Fix: HTML entities are now decoded in headings, not just body text. 0.1.1 decoded entities only while reducing Markdown to searchable text (toPlainText); the heading, title, and derived anchor paths still passed entities through verbatim. So a heading written with entities — e.g. ## 4.2.2 — 2026-05-29 — produced the junk anchor #422-mdash-2026-05-29 instead of GitHub's real #422--2026-05-29 (GitHub renders the entity to —, drops it, and the two flanking spaces collapse to --). That is a navigation-correctness bug: a result for such a section linked to the page top instead of the heading, and the displayed section title showed the literal —. The builder now runs one shared entity-decode step ahead of both github-slugger and the stored display text, so anchors and titles match GitHub. Verified live against the rendered wiki anchors (id="user-content-…"). As in 0.1.1, literal-Unicode wikis are byte-identical; only entity-using wikis change, and output stays deterministic so the committed-index git diff --exit-code staleness gate still holds.

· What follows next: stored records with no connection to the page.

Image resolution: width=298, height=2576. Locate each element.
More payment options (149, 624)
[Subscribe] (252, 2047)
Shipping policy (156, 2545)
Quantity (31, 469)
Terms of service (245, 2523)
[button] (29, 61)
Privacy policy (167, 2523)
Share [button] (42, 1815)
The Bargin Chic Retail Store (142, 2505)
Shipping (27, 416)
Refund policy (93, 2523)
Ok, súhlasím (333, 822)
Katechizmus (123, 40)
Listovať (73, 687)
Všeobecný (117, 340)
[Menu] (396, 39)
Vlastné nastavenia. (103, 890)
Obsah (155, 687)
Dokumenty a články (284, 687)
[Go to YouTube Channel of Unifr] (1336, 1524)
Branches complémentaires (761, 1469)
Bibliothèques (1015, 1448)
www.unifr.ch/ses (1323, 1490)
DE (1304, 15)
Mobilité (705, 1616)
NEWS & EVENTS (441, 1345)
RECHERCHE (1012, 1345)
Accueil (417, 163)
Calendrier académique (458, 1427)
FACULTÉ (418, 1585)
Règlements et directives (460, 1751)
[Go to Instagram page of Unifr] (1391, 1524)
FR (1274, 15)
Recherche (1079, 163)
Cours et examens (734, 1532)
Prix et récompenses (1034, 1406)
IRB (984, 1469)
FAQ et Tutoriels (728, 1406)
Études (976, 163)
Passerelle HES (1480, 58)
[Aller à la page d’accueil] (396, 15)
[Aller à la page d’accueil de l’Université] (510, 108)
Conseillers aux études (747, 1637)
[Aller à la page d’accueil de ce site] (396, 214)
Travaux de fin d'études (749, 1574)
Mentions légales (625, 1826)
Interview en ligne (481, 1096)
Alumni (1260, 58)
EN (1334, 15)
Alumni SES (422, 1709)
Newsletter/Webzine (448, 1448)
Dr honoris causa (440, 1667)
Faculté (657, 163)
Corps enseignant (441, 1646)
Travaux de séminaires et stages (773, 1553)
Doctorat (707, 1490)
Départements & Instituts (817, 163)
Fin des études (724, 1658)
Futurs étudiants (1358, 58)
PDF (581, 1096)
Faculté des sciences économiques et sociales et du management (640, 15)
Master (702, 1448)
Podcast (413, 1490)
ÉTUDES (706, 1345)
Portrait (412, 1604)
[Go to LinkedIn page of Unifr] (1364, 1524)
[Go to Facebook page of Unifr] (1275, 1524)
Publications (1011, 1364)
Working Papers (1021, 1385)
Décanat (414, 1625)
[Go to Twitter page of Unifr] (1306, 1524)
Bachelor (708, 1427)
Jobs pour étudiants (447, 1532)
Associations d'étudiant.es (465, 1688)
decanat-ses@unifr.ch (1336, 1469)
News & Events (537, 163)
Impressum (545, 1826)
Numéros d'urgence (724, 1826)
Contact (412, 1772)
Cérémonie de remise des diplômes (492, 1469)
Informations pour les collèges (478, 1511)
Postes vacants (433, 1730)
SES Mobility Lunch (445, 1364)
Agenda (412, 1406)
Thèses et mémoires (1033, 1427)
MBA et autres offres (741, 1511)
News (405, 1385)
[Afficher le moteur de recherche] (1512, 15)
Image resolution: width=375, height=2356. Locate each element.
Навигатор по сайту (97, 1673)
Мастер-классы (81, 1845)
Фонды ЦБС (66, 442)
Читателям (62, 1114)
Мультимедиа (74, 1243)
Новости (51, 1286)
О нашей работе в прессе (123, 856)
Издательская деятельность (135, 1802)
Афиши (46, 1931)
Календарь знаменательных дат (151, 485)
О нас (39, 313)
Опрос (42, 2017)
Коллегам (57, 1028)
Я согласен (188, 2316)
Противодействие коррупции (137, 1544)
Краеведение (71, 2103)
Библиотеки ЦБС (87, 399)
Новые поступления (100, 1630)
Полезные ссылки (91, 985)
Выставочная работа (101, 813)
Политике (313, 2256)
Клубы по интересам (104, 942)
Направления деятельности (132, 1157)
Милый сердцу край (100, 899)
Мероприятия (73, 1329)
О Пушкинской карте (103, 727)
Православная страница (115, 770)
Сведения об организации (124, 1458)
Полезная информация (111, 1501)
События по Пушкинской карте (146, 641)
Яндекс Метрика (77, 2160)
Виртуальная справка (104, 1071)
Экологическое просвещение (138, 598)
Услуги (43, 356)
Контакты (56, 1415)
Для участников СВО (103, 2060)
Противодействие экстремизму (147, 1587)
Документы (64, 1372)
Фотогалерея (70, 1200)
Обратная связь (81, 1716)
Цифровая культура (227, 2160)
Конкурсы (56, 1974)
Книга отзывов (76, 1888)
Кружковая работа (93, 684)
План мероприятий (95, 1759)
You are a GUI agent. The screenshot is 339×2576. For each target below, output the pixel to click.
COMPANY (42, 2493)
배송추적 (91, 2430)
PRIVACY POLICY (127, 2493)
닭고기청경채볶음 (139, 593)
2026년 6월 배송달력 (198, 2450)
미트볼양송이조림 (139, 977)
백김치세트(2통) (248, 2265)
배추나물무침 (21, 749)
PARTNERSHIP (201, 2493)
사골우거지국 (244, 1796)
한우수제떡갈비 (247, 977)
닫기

Set the published CLI bin's execute bit. builder/wiki-index.mjs is now tracked in git as 100755 rather than 100644 — tidy packaging hygiene. This does not fix a real bug: npm chmods bin targets executable on install, so the prior 0o644 mode did not actually break npx wiki-search-index or global installs. (The "command not found" seen while testing was a cwd/version collision — running npx wiki-search-index from inside the package's own repo resolves the command to the local checkout, which has no installed .bin — not the file mode.) No code change; the 0.1.1 entity-decoding behavior is unchanged.
HTML entity decoding in text extraction. The builder now resolves HTML entities (—, →, Ӓ, 🔍, …) while reducing Markdown to searchable text. Previously they passed through verbatim and the tokenizer split them into junk terms (— → mdash, 🔍 → 128269); snippets also showed the literal entity. Now: numeric entities decode generally, so a genuinely letter-valued entity like α (α) is preserved as a real term while typographic/symbol entities (em dash, arrows, emoji) decode to characters the tokenizer discards — and snippets render the glyph. Indices for wikis written in literal Unicode (the common case) are byte-identical; only entity-using wikis change. Output stays deterministic, so the committed-index git diff --exit-code staleness gate still holds.
Related (the hosted app, not the npm package): the bookmarklet's ?from= detection now resolves owner/repo from any github.com/<owner>/<repo> page — the repo root, /actions, /pull/N, etc. — not just /wiki/… pages, so the bookmarklet works from anywhere in a repo.
Initial release of the wiki-search-index CLI — compiles a GitHub wiki (or any Markdown docs) into a self-describing v1 search index (see Index Format):
-
npx wiki-search-index --wiki ./wiki→<wiki>/search-index.json. - GitHub-slugger-accurate anchors; deterministic output (sorted, no timestamps) so a CI
git diff --exit-codecan gate index staleness. - Owner/repo inferred from the wiki dir's git origin;
--repo/--url-templatefor explicit or non-GitHub sites.
Ships alongside the hosted search app + the install-from-origin bookmarklet on GitHub Pages.